¿Quién se acuerda de El perro verde? Sí… Esa serie de entrevistas a cargo del andaluz Jesús Quintero, emitida por la televisión argentina a fines de los ’80. Ese programa que más tarde Mauro Viale imitó burdamente, sin éxito alguno. Ese referente de un periodismo en vías de extinción: agudo e incisivo, pero a la vez respetuoso y sutil.
Hace unos días, mientras hacía zapping, di por casualidad con el conductor ibérico en la TVE. Como de costumbre, estaba sentado frente a su invitado, observándolo, escuchándolo, prestándole una atención minuciosa e ininterrumpida. Haciéndole preguntas pertinentes, atinadas, inteligentes, libres de (pre)juicios.
En general, ante las intervenciones de Luis Majul, Jorge Lanata, Oscar González Oro, Chiche Gelblung, Gustavo Sylvestre entre otros especímenes mediáticos autóctonos, uno termina creyendo en la irreparable bastardización de la entrevista. ¿Qué pensar, sino, cuando a todas luces prevalece la modalidad arrogante e inquisidora del interrogatorio, o cuando la imposibilidad de escucha se revela como síntoma de inconfundible divismo?
De El perro verde, recuerdo las entrevistas realizadas a personajes anónimos y a personalidades tan polémicas como Hebe de Bonafini o Mario Firmenich. El trato era el mismo para todos; quizás por eso famosos y desconocidos terminaban sintiéndose a gusto, con ánimo de conversar.
Recuerdo también los silencios de Jesús.

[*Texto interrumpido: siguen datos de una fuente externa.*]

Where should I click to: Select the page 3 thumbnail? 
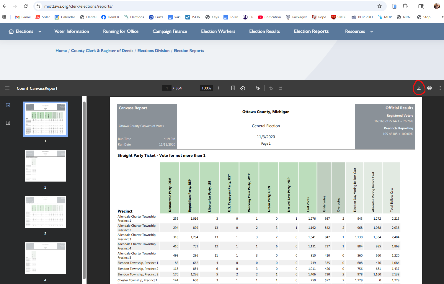click(45, 212)
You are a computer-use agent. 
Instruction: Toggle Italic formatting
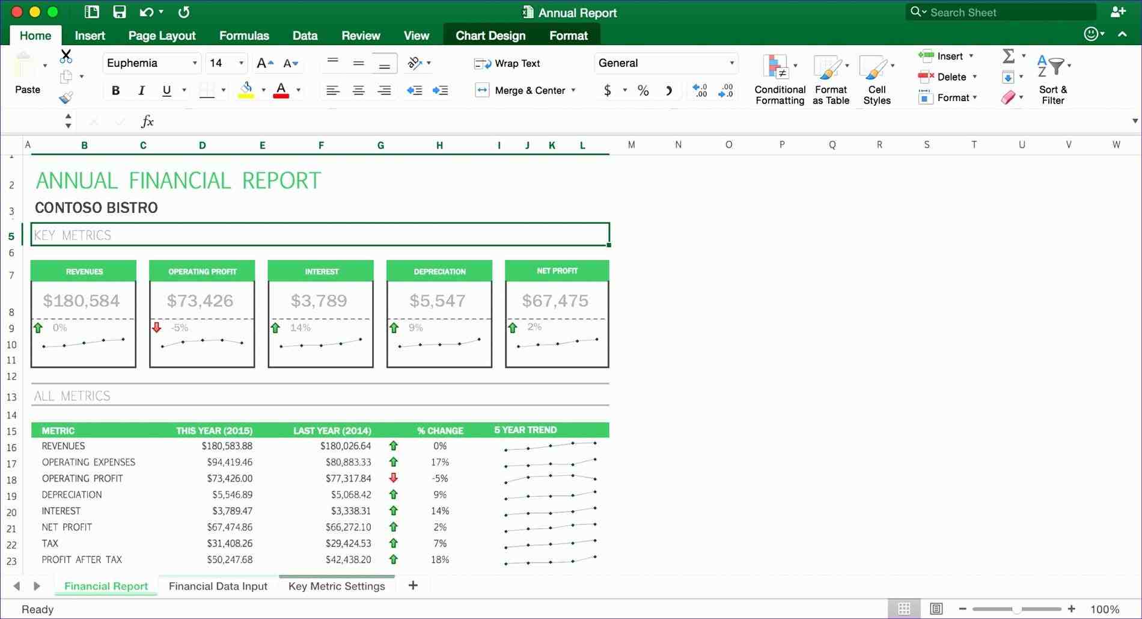(x=141, y=90)
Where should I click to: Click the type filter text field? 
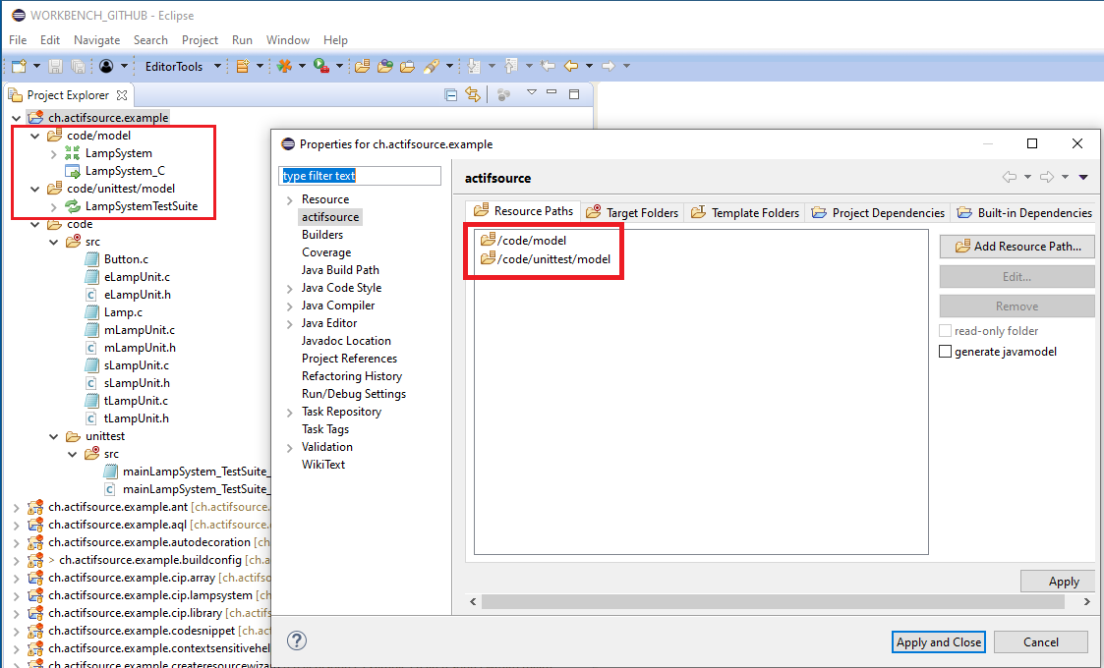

Ocupaban un lugar tan protagónico como las palabras mismas, y conformaban un espacio de reflexión inexistente en los habituales ping pong de preguntas y respuestas.
En una nota concedida a la Rolling Stone española en 2002, Quintero sostuvo que «un hombre no es 20 minutos, es una historia, y a veces el aroma de una persona aparece en el minuto 17; a lo mejor hay que arrancar la entrevista en ese momento de emoción». Hermosa definición, digna de un hombre de radio y televisión, y además conocedor del alma humana.